Il presidente dei costruttori di Confindustria: nel 2010 nessuna impresa locale si è aggiudicata gare sopra i 5 milioni di euro


di Paolo Morando


TRENTO. Quel rapporto lo aveva ricevuto anche lui. Lo aveva sfogliato e aveva storto la bocca. E ora che ne ha visto i dati principali pubblicati sul giornale, ieri sul Trentino, l’irritazione è palpabile. Misura le parole Enrico Garbari, presidente dell’Ance (i costruttori edili di Confindustria), nel prendere posizione sulla “Relazione sullo stato degli appalti della Provincia di Trento” messa a punto dall’assessorato ai lavori pubblici. Ma sono parole dure: «Mi spiace dirlo, ma la Provincia fornisce dati fuorvianti: si sbandiera l’86,21% di appalti affidati a ditte locali, ma purtroppo si tratta di dati riferiti al 2009. Le cifre vere sono altre, e in quel documento pure sono contenute, ma proprio in fondo, affinché passino inosservate».
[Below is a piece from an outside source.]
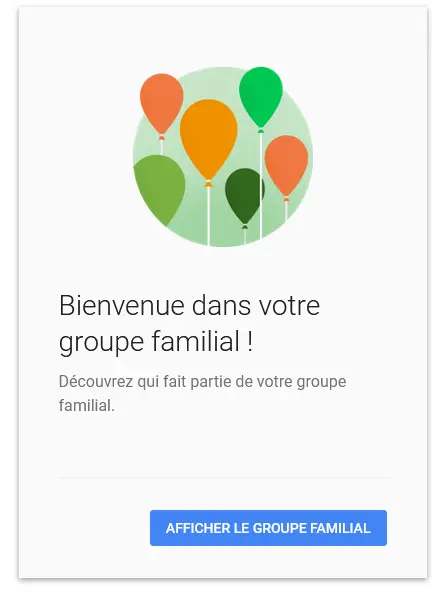Screen dimensions: 445x600
Task: Click the exclamation mark ending the heading
Action: (248, 341)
Tutto dipende dalla “forcella”, termine che va spiegato a chi non mastica di appalti e lavori pubblici. Si tratta del meccanismo per il quale, proprio fino al 2009, le selezione delle aziende in gara (30 su “invito” della pubblica amministrazione) si basava su due criteri: l’aver sede legale in Trentino e la “solidità” dell’impresa, sulla base di fatturato e numero di dipendenti. E punteggi più alti venivano assegnati a seconda del possesso di questi requisiti, in particolare il secondo. «L’effetto virtuoso a favore delle aziende trentine strutturate era garantito: quell’86% lo indica», spiega Garbari. Così appunto fino al 2009. Poi la legge provinciale è cambiata e la “forcella” è stata abolita. E benché il governo abbia successivamente impugnato la nuova normativa, ottenendo l’eliminazione di numerosi articoli, di “forcella” nessuno ha più sentito parlare. Risultato: nel 2010, per quanto riguarda lavori pubblici d’importo oscillante tra 2 e 5 milioni di euro, appena il 7% è finito ad imprese trentine. E sopra i 5 milioni il dato che fornisce Garbari è eloquente: zero.
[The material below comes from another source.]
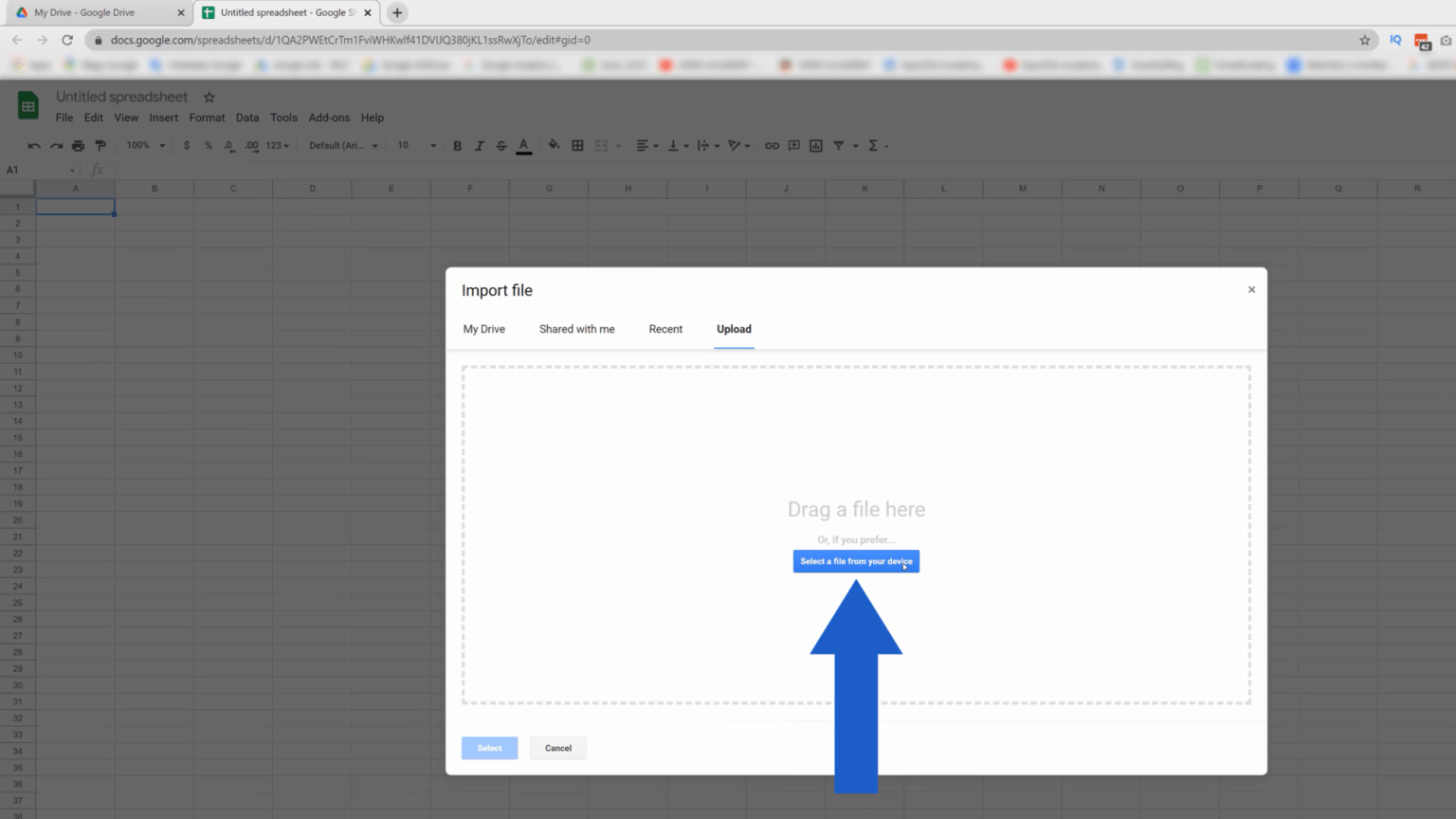1456x819 pixels.
Task: Open the Borders tool
Action: (x=577, y=145)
Vista la mala parata, l’edilizia trentina chiese a gran voce un cambio di rotta, poi concretizzatosi in un Atto di indirizzo della giunta: quello che ha introdotto il principio dell’offerta economicamente più vantaggiosa legato non solo al prezzo proposto (che anzi pesa per appena il 30%), ma anche alla qualità del progetto (ed è il restante 70%). Con benefici immediati per un settore fiaccato dal una crisi sempre più incalzante: nel 2011 per le gare d’appalto tra 2 e 5 milioni di euro la quota vinta da aziende trentine è tornata al 60%, dunque non ai livelli precedenti ma ben al di sopra del misero 7% dell’anno prima. E per importi superiori a 5 milioni, siamo addirittura al 100%. Tutto bene? Solo in parte, spiega Garbari: le nuove regole non si estendono infatti ad appalti inferiori a 2 milioni di euro. Che sono la maggior parte. Qui insomma per le imprese trentine è dura ritrovarsi a sgomitare con centinaia di rivali da tutta Italia.
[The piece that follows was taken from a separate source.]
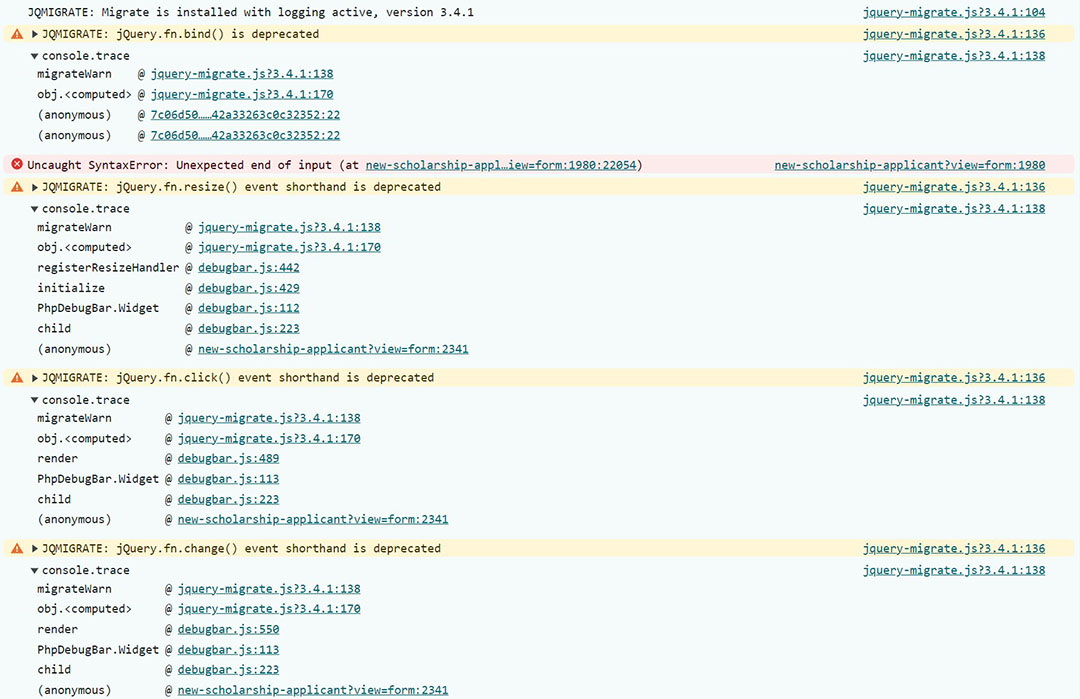Click the warning icon beside jQuery.fn.click() message
Screen dimensions: 1080x699
point(17,378)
«Capisco che oggi, con la crisi, la Provincia non possa più investire in lavoro pubblici come in passato - concede Garbari - ma quello che fa almeno non lo rallenti immotivatamente, proprio quando servirebbe invece un’accelerazione». E cita un dato, significativo: sulla spesa per il 2012, ad oggi mancano ancora gli atti per 430 milioni dei 604 previsti. E i bandi emessi ammontano ad appena 74. Ma anche sul fronte dell’edilizia privata, secondo il presidente dell’Ance, l’ente pubblico potrebbe fare di più: ad esempio allungando da un anno a 2 la durata delle concessioni e da 3 a 5 quello per la fine lavori. «Ma fino a quando non si sbloccherà il credito - conclude - parlare di ripresa dell’edilizia privata non sarà realistico».